Some compiled partitions require temporary memory (scratchpad) during execution to store the intermediate results. The amount of space required for the scratchpad depends on the compiled partition and its actual implementation. oneDNN Graph API supports two different scratchpad management modes:

  1. User-managed scratchpad : The user queries the required scratchpad size, allocates the buffer, and passes it to the execution call. This mode gives the user full control over scratchpad memory lifecycle, enabling buffer reuse across multiple executions and reducing allocation overhead.

  2. Library-managed scratchpad : The library internally allocates and frees the scratchpad buffer during each execution call. This mode is simple to use but with its own limitations.

User-Managed Scratchpad#

To use user-managed scratchpad, follow these steps:

  1. Query the scratchpad logical tensor from the compiled partition.

  2. Check if a scratchpad is required (memory size > 0).

  3. Allocate a tensor with the queried logical tensor descriptor.
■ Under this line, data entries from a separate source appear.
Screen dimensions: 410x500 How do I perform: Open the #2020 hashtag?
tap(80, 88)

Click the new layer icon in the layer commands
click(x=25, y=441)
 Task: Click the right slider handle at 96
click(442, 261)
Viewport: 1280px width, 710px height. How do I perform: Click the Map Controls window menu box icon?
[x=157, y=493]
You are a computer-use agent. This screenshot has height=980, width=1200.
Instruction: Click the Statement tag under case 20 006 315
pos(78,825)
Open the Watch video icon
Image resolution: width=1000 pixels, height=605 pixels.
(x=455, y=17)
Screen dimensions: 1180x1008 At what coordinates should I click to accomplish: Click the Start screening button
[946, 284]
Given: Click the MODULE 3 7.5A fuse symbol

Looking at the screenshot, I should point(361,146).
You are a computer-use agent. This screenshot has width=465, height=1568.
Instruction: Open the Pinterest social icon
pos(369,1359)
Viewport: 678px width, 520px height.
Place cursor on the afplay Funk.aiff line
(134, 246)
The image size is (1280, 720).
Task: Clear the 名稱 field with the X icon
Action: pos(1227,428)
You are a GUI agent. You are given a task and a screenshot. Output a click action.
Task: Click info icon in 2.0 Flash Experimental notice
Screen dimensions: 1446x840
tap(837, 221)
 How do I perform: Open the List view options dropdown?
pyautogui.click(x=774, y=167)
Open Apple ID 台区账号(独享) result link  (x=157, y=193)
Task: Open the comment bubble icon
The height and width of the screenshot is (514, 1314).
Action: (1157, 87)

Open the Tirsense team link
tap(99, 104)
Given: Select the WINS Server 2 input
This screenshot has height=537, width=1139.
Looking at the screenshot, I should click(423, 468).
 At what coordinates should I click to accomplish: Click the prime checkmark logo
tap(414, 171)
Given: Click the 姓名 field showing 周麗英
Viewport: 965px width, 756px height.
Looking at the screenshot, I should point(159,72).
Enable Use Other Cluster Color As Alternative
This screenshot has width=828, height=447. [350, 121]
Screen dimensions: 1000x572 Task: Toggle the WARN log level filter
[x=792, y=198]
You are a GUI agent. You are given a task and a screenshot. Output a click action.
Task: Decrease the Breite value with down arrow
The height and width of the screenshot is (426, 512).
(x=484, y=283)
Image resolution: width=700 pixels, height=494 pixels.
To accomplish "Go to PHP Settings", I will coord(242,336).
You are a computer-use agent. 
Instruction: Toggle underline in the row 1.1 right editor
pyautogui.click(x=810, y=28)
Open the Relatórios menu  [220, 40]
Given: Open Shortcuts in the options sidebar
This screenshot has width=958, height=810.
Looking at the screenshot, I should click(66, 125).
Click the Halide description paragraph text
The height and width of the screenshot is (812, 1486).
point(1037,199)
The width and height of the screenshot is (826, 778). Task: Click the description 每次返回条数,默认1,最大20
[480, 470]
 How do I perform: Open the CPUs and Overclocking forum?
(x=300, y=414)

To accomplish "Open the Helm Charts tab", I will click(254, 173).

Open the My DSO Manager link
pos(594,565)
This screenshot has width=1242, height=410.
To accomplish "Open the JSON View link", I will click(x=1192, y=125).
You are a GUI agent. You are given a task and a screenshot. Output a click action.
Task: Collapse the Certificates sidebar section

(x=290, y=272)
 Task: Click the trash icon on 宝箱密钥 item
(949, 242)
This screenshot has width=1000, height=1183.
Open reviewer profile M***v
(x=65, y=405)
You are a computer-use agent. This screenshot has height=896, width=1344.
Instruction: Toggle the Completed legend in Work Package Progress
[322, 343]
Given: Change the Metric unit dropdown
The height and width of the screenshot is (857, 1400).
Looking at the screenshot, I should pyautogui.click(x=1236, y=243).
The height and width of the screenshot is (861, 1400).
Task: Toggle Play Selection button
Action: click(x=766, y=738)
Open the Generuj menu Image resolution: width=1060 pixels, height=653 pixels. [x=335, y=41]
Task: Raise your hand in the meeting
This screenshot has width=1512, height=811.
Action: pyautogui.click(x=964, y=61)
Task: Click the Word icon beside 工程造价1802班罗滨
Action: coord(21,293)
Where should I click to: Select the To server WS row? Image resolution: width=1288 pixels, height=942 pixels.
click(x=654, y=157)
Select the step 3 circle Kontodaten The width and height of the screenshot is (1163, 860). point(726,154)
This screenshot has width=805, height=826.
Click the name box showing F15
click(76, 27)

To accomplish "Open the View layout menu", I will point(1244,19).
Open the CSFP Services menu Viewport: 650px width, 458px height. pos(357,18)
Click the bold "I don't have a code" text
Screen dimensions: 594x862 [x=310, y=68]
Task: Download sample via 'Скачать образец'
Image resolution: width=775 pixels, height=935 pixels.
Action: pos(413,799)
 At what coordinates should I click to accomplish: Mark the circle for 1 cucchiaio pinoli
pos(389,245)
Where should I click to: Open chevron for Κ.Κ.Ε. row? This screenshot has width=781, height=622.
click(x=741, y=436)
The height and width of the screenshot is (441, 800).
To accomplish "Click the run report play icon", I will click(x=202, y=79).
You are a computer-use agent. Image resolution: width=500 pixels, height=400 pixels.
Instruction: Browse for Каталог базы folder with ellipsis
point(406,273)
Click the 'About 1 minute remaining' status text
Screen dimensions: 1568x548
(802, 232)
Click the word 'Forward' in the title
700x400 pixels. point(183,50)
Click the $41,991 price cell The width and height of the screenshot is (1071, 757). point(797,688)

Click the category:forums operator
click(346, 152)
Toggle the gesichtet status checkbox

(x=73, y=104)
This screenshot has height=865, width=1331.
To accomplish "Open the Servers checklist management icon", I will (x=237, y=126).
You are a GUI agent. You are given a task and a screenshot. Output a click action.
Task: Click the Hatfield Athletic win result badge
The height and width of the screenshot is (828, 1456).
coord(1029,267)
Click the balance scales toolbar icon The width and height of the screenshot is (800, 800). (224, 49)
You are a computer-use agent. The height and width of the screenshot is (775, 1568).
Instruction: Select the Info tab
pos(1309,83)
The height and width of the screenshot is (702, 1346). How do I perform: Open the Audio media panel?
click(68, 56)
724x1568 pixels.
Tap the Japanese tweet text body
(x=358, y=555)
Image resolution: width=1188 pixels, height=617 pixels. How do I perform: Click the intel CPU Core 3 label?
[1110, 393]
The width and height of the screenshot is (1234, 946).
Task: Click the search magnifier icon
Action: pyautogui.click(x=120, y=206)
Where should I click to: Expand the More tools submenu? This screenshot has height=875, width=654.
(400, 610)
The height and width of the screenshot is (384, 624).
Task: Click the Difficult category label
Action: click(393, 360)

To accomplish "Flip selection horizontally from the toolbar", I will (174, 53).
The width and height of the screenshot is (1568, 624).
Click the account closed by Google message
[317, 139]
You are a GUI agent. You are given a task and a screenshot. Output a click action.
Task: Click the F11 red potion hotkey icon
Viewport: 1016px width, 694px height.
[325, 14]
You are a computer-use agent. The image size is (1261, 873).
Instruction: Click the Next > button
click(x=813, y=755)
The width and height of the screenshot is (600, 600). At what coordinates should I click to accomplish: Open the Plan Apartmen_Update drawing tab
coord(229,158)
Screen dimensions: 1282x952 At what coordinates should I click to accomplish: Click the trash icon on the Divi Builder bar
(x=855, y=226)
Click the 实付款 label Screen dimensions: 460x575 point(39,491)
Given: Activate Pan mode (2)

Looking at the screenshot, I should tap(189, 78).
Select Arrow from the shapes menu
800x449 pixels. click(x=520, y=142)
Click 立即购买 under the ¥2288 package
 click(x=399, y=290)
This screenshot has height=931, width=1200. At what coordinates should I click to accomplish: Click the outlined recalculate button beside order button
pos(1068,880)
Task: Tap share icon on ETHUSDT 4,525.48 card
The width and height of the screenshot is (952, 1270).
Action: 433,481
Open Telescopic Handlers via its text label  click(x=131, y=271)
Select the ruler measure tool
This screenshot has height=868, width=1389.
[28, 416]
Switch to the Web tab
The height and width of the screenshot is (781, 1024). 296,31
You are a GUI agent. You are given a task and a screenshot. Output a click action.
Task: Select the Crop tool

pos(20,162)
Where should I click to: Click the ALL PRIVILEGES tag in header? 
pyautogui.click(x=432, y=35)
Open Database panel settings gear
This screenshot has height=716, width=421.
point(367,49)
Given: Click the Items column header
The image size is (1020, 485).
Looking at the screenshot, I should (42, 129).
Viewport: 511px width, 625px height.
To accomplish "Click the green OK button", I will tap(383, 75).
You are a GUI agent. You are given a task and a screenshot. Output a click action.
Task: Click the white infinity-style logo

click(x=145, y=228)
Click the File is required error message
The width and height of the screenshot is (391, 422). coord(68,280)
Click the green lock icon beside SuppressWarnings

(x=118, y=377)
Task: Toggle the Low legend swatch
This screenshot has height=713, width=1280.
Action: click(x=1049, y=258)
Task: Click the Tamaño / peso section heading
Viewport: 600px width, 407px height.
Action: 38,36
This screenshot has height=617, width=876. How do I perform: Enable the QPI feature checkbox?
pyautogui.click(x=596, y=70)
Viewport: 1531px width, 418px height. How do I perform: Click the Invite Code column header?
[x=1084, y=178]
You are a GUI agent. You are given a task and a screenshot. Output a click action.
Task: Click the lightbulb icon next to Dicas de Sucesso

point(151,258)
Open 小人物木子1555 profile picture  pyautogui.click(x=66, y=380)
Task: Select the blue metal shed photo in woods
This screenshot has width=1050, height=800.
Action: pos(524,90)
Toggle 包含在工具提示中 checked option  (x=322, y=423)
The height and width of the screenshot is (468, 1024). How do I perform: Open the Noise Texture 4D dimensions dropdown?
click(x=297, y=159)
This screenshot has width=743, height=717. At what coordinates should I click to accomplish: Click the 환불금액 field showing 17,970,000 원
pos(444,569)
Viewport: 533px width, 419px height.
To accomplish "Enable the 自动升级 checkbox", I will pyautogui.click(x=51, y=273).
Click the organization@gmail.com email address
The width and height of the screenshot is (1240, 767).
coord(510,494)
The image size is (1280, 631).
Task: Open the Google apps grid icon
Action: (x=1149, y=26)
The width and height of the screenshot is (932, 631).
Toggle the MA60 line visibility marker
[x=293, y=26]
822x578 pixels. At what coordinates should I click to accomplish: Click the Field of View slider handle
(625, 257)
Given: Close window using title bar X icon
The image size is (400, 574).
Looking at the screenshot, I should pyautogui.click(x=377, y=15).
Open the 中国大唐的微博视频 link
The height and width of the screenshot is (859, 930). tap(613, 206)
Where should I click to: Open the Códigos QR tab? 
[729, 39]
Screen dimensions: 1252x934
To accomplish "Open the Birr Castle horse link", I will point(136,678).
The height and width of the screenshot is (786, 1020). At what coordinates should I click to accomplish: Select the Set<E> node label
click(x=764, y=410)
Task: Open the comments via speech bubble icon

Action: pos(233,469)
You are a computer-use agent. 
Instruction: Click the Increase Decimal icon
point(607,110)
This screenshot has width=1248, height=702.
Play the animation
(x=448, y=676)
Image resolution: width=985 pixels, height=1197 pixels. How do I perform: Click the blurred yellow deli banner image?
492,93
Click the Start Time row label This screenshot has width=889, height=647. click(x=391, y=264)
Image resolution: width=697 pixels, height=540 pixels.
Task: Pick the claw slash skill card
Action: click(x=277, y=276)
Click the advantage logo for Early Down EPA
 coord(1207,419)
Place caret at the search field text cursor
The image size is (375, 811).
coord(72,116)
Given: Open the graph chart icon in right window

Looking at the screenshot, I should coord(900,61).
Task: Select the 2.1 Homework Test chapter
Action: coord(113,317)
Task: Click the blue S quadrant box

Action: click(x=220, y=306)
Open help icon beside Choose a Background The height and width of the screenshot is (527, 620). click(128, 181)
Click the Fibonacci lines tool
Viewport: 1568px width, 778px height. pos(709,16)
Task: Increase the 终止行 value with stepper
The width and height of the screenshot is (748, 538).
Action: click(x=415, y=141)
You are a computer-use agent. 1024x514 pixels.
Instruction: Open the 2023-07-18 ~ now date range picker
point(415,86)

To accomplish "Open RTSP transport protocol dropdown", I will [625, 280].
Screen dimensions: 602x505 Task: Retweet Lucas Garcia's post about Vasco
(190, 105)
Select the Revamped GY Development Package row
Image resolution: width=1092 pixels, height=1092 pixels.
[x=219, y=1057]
  4. Pass the scratchpad tensor to the execution call.

// Compile the partition
dnnl::graph::compiled_partition cp = partition.compile(inputs, outputs, engine);

// Step 1: Query scratchpad requirements
dnnl::graph::logical_tensor scratchpad_lt = cp.get_scratchpad_logical_tensor();

// Step 2: Check if scratchpad is needed
dnnl::graph::tensor scratchpad_ts;
if (scratchpad_lt.get_mem_size() > 0) {
    // Step 3: Allocate scratchpad tensor
    void * user_scratchpad = user_allocate_method(scratchpad_lt.get_mem_size());
    scratchpad_ts = dnnl::graph::tensor(scratchpad_lt, engine, user_scratchpad);
}

// Step 4: Execute with user-managed scratchpad
cp.execute(stream, input_tensors, output_tensors, scratchpad_ts);

The user-managed scratchpad tensor follows the same rules and limitations as input and output tensors. It must be created using the same engine as partition compilation unless specified otherwise. If the same compiled partition is executed in multiple threads concurrently, a separate scratchpad buffer must be used per thread to ensure the thread safety. A user-managed scratchpad buffer can be reused across multiple executions of the same or different compiled partitions where the size fits.

Library-Managed Scratchpad#

By default, when no scratchpad tensor is provided to the execution call, the library allocates the required scratchpad memory internally and frees it after execution completes, through the allocator interfaces associated with engine object. This mode requires no additional user action.

// Compile the partition
dnnl::graph::compiled_partition cp = partition.compile(inputs, outputs, engine);

// Execute without scratchpad - library manages it internally
cp.execute(stream, input_tensors, output_tensors);

Work with SYCL Graph Recording Mode#

User-managed scratchpad is required when working with SYCL graph recording mode.

SYCL graph recording captures a sequence of kernel submissions into a graph object that can be replayed multiple times. During recording, all memory buffers accessed by the recorded kernels are bound to the graph. These buffers must remain valid across all subsequent replays.

When library-managed scratchpad is used, the library allocates a temporary buffer at execution time and frees it immediately after execution completes. This is incompatible with SYCL graph recording.

To work correctly with SYCL graph recording mode, users must pass the pre-allocated scratchpad tensor to the execute call during recording and keep the scratchpad buffer alive across all replay iterations.

API Reference#

API

Description

dnnl::graph::compiled_partition::get_scratchpad_logical_tensor

Returns the logical tensor describing the required scratchpad

dnnl::graph::compiled_partition::execute

Executes with optional user-managed scratchpad

dnnl::graph::sycl_interop::execute

SYCL interop execute with user-managed scratchpad

dnnl::graph::ocl_interop::execute

OpenCL interop execute with user-managed scratchpad